Moreover, the fractures of the proximal femur were, as usual, not displaced themselves. They are also low-trauma injuries; hence no local tissue traumatization was observed. In addition, our patients were operated on within an average of 60 h (between 42 and 72 h), mostly because of a necessity of surgery delay due to permanent NOAC treatment. However, after such a time the level of CK should at least normalize [34, 35], so there was no need to assess its dynamics. In our study the differences in patients’ CK concentration between the extreme time points (42 h vs. 72 h) were slight anyway. Taking it into consideration, we can assume that the condition of muscle tissue in the TG was basically worse. Nevertheless, some studies suggested that sarcopenia-induced low quality of muscle tissue in elderly patients was manifested by lower levels of CK [36].

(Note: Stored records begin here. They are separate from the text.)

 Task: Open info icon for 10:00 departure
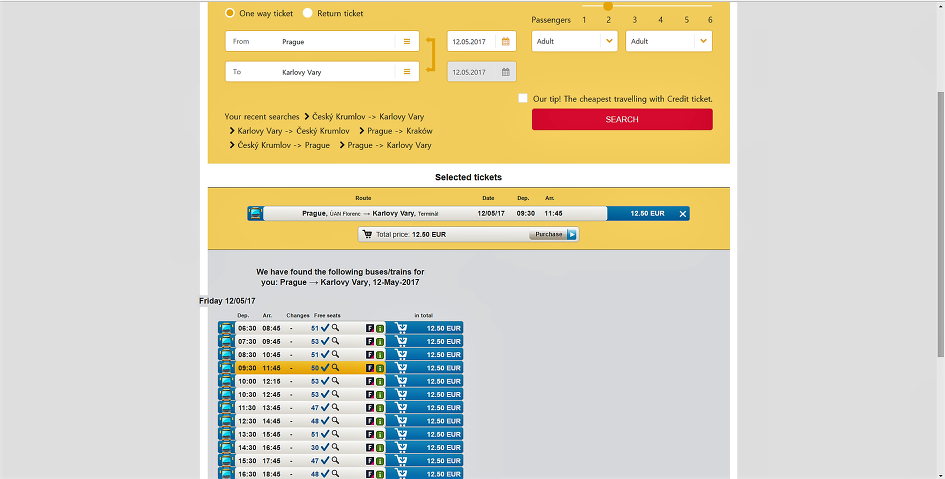pos(380,381)
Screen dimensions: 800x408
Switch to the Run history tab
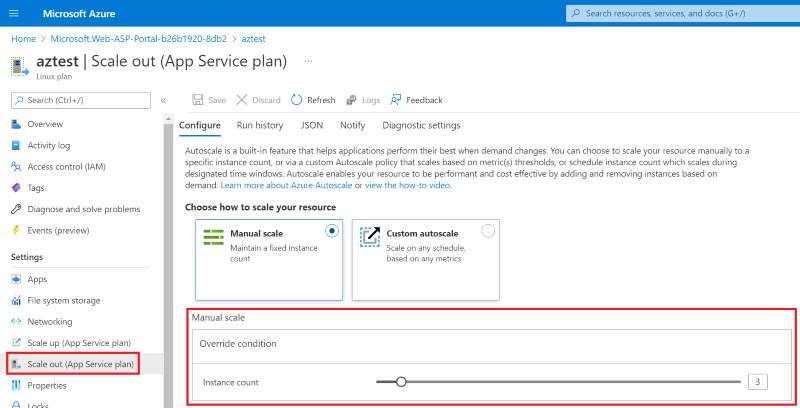[259, 126]
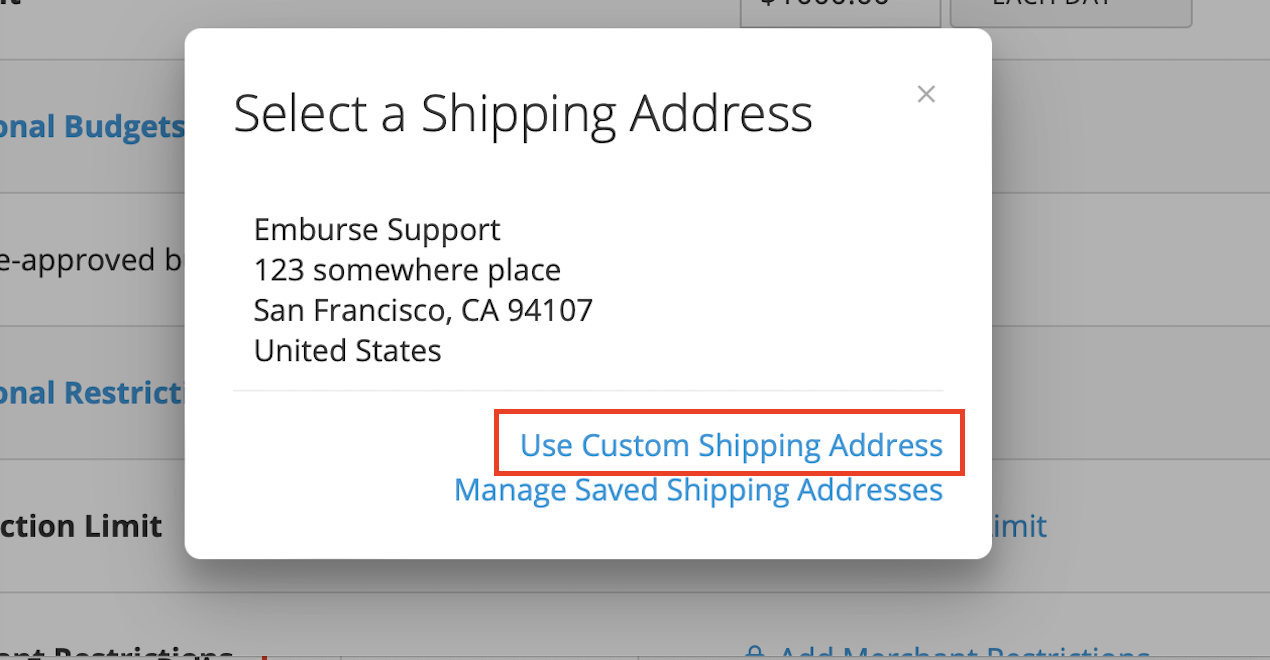Viewport: 1270px width, 660px height.
Task: Click the $1000.00 amount field
Action: coord(840,8)
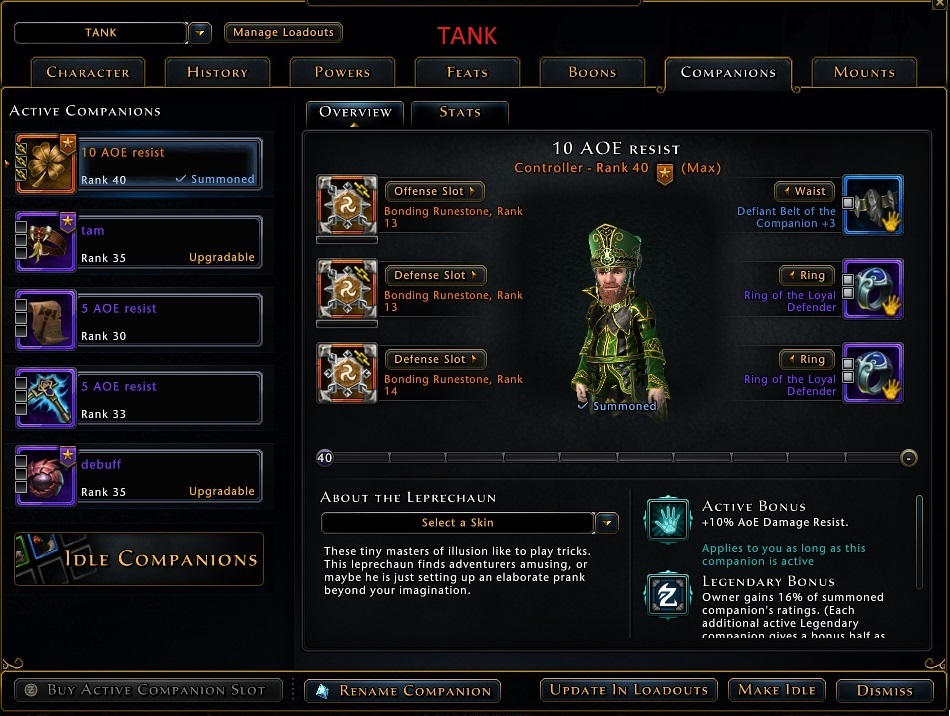Select the Defiant Belt of the Companion icon
Viewport: 950px width, 716px height.
873,205
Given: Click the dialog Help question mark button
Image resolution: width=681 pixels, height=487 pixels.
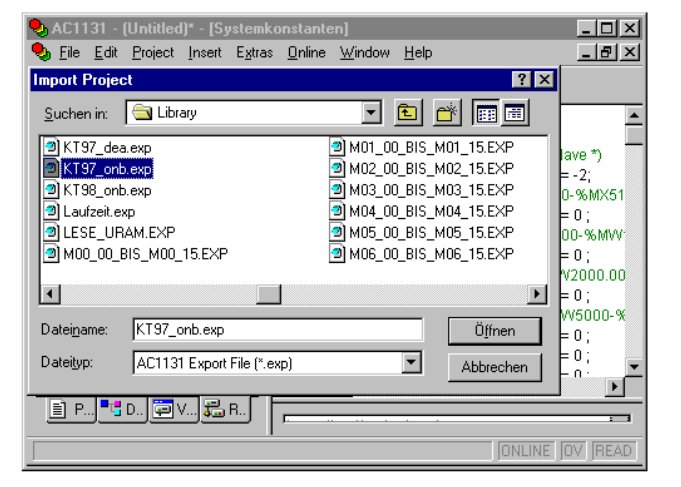Looking at the screenshot, I should (522, 80).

However, CK level itself may be affected by medications, race, physical activity or even temporary inflammation [37]. This applies especially to elderly patients, often burdened with multiple conditions. The group of medications most often associated with an increase in CK level is statins, but the increases described in the literature usually exceed the norm by at least 5 to 10 times, which we did not observe in our study. Additionally, no patient experienced an episode of rhabdomyolysis according to their histories. They had been taking statins or other drugs such as β-blockers or angiotensin II receptor blockers long before inclusion in this study, so they were under constant supervision by their GP, who did not detect any potential deviations in physical examination or laboratory tests.

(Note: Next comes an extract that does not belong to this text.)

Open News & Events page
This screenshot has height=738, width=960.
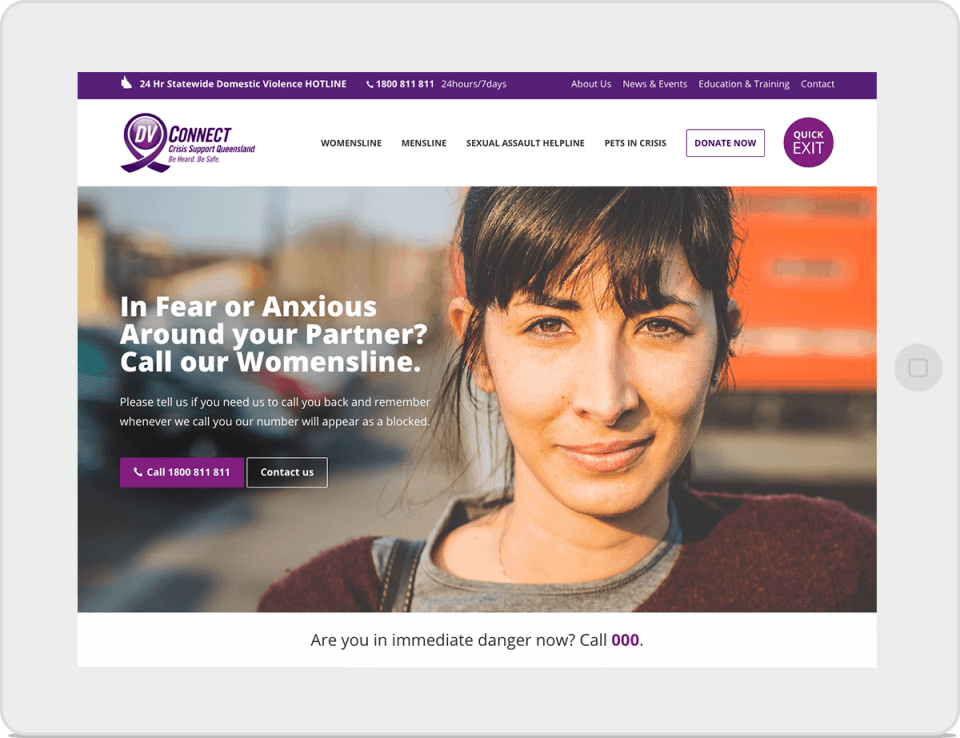click(654, 84)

In addition, researchers highlight a concomitant role of CXCL12α, CAF22 and osteonectin [38, 39]. Elevated plasma CXCL12α was previously associated with lower bone density and increasing age, which is often accompanied by sarcopenia [26, 40]. Osteonectin, on the other hand, emerged as a useful biomarker to predict sarcopenia indexes in chronic heart failure and chronic obstructive pulmonary disease affected patients. Therefore, CK is not a self-reliant predictive factor defining the quality of muscle tissue and requires additional evaluation of other, more specific biomarkers.
Study limitations
We are aware that our study has some limitations. First of all, we used experimental ELISA kits, not the ones that have clinical application. We found some discrepancies between the units of the analyzed protein levels compared to data from other researchers. Moreover, the number of patients enrolled could be a bit larger to make our results more representative.
Conclusions
Based on our study we can state that CK alone is not an appropriate marker for the clinical assessment of muscle tissue quality in patients with or at risk of PFF. We cannot unambiguously state whether there is any relation between the condition of muscles and the risk of fracture incidence. We can just observe the intensity of muscle decay in the group of elderly people. The quality of bone tissue in patients with PFF was clearly worse than in patients from the control group, which would certainly contribute to the fracture itself. The results of our study should be considered very preliminary, though. More extensive analysis including assessment of the patient for sarcopenia, reflecting real muscle quality and its relationship with lower limb fractures, is definitely needed to draw any further conclusions.